Sticky or sweet – China’s tricky choice; The country witnessed a clash of eastern and western cultures
February 25, 2014 Leave a comment
February 18, 2014 4:36 pm
Sticky or sweet – China’s tricky choice
By Patti Waldmeir in Shanghai
The country witnessed a clash of eastern and western cultures, writes Patti Waldmeir
It hadn’t happened in a generation: Valentine’s day, that most mercenary and occidental of holidays, coincided in China last week with Lantern Festival, culmination of the lunar new year holiday, oriental and traditional. Talk about culture clash.
Sticky rice dumplings with the family, or Lafite and Louis Vuitton with the girlfriend? The choice was clear: east or west. Nobody could choose both.
The last time the two holidays coincided was 1995 – but that was before Cupid was canonised in China. These days Valentine’s day is celebrated at least as enthusiastically in Beijing as in Boston. Even I got an avalanche of Valentine greetings; the last time I got that lucky was in 1960, when sending a Valentine to each child was a requirement for graduation from kindergarten.
So who won this latest culture quarrel? Surveys published by Chinese media and social networking sites found a clear majority – and sometimes as many as 70-90 per cent – of young people claiming to have celebrated with parents rather than lovers. Even allowing for a certain amount of filial piety inflation in the results, it looks like dumplings beat bonbons hands down.
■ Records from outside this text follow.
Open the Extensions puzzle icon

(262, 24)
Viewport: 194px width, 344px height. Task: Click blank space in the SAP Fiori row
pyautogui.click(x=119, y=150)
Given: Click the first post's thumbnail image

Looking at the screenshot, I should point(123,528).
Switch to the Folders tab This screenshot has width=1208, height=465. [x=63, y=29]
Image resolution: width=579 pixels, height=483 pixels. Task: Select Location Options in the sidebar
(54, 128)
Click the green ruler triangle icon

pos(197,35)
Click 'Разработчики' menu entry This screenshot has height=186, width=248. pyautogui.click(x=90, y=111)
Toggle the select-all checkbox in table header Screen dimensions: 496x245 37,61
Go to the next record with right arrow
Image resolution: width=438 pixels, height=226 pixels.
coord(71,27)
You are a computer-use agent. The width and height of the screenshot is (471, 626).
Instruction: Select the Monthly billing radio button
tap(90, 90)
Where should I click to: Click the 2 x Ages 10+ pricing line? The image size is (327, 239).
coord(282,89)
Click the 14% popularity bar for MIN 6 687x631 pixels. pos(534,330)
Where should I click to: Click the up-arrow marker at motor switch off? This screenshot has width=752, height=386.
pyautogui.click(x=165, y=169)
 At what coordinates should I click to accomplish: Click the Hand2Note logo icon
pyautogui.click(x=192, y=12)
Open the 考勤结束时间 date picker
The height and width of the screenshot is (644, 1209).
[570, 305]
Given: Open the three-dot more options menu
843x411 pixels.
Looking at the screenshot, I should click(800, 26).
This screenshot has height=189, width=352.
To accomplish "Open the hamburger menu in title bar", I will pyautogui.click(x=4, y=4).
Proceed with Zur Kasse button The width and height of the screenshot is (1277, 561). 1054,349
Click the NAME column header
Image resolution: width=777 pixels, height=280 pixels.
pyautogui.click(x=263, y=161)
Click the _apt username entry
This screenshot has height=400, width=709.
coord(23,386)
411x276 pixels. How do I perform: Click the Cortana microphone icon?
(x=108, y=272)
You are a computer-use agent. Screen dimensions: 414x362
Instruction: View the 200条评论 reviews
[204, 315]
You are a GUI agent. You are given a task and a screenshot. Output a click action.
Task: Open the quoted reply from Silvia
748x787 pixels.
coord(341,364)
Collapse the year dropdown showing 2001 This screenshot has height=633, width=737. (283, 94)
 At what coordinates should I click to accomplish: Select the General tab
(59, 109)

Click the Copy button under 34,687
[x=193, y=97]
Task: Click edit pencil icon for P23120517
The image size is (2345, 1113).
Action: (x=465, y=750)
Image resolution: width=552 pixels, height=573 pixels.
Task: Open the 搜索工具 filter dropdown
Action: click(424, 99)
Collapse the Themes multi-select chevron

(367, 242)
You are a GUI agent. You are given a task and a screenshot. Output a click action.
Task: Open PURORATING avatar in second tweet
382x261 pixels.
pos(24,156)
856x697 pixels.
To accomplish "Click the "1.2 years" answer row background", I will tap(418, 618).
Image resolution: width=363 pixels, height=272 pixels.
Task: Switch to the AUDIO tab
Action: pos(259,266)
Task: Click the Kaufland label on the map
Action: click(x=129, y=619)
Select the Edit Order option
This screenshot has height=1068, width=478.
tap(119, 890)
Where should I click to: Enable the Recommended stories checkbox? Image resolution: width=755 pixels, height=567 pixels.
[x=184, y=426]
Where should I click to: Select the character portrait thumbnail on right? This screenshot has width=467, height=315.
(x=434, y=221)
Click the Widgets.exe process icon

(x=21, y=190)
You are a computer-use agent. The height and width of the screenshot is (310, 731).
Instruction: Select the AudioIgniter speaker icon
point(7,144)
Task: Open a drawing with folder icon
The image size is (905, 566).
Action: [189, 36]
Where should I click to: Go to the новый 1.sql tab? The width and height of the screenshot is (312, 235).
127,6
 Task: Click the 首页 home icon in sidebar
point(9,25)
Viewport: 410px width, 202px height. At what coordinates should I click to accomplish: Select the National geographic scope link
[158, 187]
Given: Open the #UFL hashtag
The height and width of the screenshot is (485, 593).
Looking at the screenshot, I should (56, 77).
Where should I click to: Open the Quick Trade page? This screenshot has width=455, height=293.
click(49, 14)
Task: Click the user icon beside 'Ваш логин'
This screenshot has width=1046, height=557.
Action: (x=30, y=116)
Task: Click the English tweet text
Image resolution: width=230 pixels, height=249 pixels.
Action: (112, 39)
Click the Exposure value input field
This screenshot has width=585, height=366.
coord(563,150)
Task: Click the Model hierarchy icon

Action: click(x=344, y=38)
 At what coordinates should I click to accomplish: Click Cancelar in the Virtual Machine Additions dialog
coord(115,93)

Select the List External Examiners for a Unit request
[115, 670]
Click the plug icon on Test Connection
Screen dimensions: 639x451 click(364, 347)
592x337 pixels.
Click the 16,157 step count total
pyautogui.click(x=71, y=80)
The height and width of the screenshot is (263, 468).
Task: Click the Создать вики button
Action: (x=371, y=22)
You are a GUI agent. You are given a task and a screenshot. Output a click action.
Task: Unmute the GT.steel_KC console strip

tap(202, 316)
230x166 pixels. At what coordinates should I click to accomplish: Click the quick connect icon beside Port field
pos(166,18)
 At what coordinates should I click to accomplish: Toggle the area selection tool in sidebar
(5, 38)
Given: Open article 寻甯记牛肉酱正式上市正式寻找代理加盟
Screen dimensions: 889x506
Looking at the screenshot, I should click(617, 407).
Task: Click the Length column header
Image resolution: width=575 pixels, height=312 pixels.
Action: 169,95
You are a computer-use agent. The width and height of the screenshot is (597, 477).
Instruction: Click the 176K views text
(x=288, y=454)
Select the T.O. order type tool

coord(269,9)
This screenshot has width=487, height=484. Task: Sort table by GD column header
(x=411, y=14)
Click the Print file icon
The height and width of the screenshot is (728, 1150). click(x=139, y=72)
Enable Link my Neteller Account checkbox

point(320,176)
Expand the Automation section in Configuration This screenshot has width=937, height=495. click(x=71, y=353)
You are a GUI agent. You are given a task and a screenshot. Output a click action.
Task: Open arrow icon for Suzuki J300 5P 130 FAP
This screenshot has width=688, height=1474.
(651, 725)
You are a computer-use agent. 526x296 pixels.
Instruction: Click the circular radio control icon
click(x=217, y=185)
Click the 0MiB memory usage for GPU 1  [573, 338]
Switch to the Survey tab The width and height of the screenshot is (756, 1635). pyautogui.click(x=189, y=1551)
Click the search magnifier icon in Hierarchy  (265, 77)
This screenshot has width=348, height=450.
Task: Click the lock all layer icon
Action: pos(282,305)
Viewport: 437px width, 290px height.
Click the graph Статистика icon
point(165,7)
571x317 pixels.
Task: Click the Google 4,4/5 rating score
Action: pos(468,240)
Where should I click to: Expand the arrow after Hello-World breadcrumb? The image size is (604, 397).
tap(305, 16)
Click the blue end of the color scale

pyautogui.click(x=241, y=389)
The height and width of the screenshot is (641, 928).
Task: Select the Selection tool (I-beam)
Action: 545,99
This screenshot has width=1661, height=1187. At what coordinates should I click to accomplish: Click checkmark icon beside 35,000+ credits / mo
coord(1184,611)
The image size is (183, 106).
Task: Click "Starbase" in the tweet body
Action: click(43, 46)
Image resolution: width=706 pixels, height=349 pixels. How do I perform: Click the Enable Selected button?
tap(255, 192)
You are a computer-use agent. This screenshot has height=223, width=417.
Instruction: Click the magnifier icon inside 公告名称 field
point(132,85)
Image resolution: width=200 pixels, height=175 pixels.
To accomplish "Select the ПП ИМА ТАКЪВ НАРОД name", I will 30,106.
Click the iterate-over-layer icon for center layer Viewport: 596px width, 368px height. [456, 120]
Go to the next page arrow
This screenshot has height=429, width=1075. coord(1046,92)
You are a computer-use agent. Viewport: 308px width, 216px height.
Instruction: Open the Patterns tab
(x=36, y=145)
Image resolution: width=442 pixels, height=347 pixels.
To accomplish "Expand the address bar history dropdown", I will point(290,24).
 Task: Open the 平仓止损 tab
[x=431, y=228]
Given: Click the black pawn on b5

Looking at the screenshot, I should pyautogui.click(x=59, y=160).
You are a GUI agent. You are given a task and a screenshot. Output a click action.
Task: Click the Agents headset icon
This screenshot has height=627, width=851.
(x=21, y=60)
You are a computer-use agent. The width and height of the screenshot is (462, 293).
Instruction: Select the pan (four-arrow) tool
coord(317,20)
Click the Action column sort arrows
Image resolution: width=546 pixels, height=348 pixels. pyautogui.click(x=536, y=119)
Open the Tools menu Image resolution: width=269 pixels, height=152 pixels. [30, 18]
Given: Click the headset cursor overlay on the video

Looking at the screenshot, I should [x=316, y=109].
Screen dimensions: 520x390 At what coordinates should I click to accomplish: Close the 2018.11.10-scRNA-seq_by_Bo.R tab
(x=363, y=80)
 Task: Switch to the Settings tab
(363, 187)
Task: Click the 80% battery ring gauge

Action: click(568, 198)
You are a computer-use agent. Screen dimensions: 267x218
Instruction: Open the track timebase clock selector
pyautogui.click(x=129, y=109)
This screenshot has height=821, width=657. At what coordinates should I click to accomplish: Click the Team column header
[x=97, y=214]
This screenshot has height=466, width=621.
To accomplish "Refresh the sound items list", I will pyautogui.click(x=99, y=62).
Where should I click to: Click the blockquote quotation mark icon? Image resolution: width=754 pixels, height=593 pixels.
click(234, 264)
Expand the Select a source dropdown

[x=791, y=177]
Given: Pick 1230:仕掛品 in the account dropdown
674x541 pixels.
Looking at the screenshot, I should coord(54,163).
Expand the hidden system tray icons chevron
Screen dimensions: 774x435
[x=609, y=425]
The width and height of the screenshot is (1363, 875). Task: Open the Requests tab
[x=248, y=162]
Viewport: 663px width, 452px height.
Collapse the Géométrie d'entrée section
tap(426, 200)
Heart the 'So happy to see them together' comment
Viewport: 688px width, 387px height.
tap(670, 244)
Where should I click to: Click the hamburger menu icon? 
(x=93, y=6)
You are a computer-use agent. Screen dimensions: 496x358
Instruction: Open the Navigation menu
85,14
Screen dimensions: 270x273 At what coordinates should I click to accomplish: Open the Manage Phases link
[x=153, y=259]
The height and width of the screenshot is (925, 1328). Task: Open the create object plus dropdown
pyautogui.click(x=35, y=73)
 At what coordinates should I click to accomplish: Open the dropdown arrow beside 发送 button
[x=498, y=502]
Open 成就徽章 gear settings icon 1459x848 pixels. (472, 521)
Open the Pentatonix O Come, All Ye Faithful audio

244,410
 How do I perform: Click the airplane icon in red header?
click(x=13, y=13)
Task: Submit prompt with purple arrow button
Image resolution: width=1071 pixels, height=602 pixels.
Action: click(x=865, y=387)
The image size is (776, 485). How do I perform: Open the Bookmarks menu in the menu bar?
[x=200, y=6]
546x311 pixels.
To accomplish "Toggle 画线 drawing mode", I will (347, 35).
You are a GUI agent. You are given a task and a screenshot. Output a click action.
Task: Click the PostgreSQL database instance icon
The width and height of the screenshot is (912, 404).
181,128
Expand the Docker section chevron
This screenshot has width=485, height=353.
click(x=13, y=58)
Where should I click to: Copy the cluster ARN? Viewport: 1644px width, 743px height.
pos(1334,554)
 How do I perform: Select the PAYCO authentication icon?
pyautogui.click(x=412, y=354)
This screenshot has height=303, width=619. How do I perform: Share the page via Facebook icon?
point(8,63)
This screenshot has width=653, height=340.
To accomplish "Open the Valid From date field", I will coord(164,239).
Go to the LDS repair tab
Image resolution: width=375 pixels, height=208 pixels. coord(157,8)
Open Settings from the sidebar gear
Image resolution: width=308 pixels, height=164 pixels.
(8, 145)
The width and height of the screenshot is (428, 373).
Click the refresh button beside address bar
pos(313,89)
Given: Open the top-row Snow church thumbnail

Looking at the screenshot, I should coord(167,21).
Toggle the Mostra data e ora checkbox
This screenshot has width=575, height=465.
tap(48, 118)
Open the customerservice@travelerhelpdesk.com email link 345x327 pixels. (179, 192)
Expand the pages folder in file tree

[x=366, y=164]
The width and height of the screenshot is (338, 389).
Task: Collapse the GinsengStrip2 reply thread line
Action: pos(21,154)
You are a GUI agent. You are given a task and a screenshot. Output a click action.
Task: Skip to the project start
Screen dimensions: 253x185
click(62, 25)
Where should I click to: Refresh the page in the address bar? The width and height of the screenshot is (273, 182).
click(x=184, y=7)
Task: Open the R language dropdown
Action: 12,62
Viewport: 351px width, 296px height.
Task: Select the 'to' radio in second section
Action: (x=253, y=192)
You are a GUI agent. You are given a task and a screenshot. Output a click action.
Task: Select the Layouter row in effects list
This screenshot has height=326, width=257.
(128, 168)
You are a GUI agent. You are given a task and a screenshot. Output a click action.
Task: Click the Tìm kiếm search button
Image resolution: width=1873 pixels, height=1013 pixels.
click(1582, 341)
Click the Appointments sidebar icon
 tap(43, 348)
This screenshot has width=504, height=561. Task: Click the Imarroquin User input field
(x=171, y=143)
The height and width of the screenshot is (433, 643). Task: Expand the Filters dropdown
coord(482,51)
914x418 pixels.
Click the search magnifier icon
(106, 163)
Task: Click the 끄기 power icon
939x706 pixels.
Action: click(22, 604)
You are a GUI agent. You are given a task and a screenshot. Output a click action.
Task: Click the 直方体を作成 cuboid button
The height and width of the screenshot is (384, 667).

One couple tried to have it both ways: “My boyfriend and I are both only children, so we took the whole day off. First we accompanied my parents to shop at the supermarket and then make dumplings for dinner. Then afterward, we had another dinner at my boyfriend’s parents’ house. Only afterward did we have some time for ourselves. We were exhausted but we took a walk and spent some time in a quiet bar,” says one culture clasher quoted in the Beijing News.
Thousands of couples tried to get the best of both worlds by getting married on the double-lucky double holiday; the Shanghai registry office opened its doors especially at 6am to accommodate the queue. The market tried to do its bit, too: Chinese bakeries offered Lantern Festival dumplings flavoured with Valentine rose petals, in a bid to bridge the big divide.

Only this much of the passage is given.